Creemos que somos seres únicos, originales e irrepetibles, que nuestro camino es solo nuestro y que andamos en la vida por nuestra cuenta, destacándonos por nosotros mismos con identidad propia. Nada más lejos de la realidad.
En cualquier medio en que nos desenvolvamos somos “la hija de” para los amigos de nuestros padres y personas entradas en edad; “la mamá de” para los maestros y los compañeros de nuestros hijos (que también nos dicen “tía” para no llamarnos doña) y “la esposa de” para una sociedad completa, a menos que una se haya podido destacar en una área distinta e independiente del marido como para poder brillar con luz propia (lo del “de” en el apellido de las casadas no es fortuito).
Se es “la hermana de”, si los hermanos mayores son más conocidos y tienen una trayectoria perdurable, económica, académica o profesionalmente hablando con cuya fama serás identificada o “la nieta de”, si el patriarca dejó su impronta y se han heredado algunos de sus rasgos.
La investigación de a qué rama familiar pertenecemos trasciende la pura referencia, para rayar la impertinencia en la búsqueda del árbol genealógico, a partir del cual se te define y se crea el estigma con el que quedas marcado. Los que tienen un origen incierto o difuso no tendrán oportunidad para siquiera el beneficio de la duda cuando no se ha tenido la suerte (o la desgracia) de provenir de un rancio abolengo o por lo menos, de alguien reconocido.
La frecuencia de buscar parientes en los apellidos para identificar falsas estirpes hace que no podamos liberarnos de ese síndrome de comarca pueblerina que caracteriza las aldeas donde se antepone el prejuicio, a la convicción.

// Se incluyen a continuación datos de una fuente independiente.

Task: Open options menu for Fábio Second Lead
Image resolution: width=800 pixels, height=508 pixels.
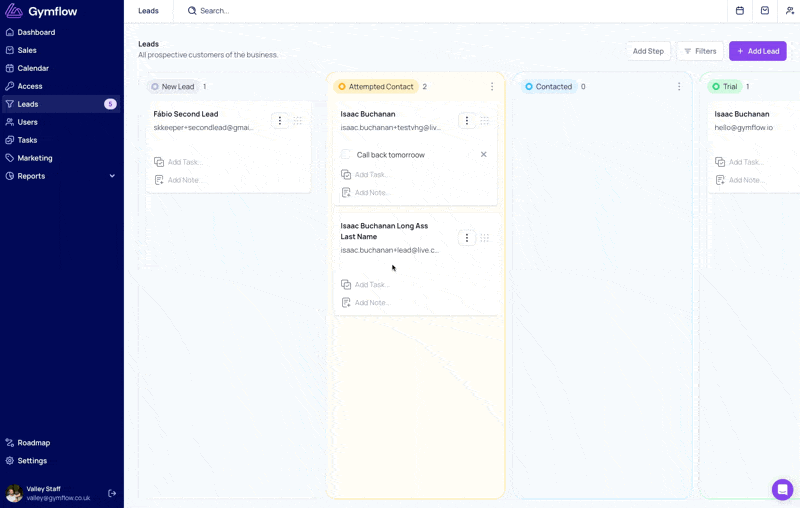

Antes de confiar en un nuevo conocido, se le juzga por la casta (o por la raza, como dicen algunos), auscultando sus orígenes y sin oportunidad de poder demostrar su valor propio, si sus antepasados no han demostrado ser honrados, honestos o de conducta correcta.
Para bien o para mal, estamos indisolublemente ligados a una historia familiar que nos circunda, de la que no hemos sido causantes, pero igual terminamos siendo responsables o beneficiarios, bien para ser exaltados por el buen comportamiento de quienes nos anteceden o sepultados, sin derecho a réplica, por los de mal proceder.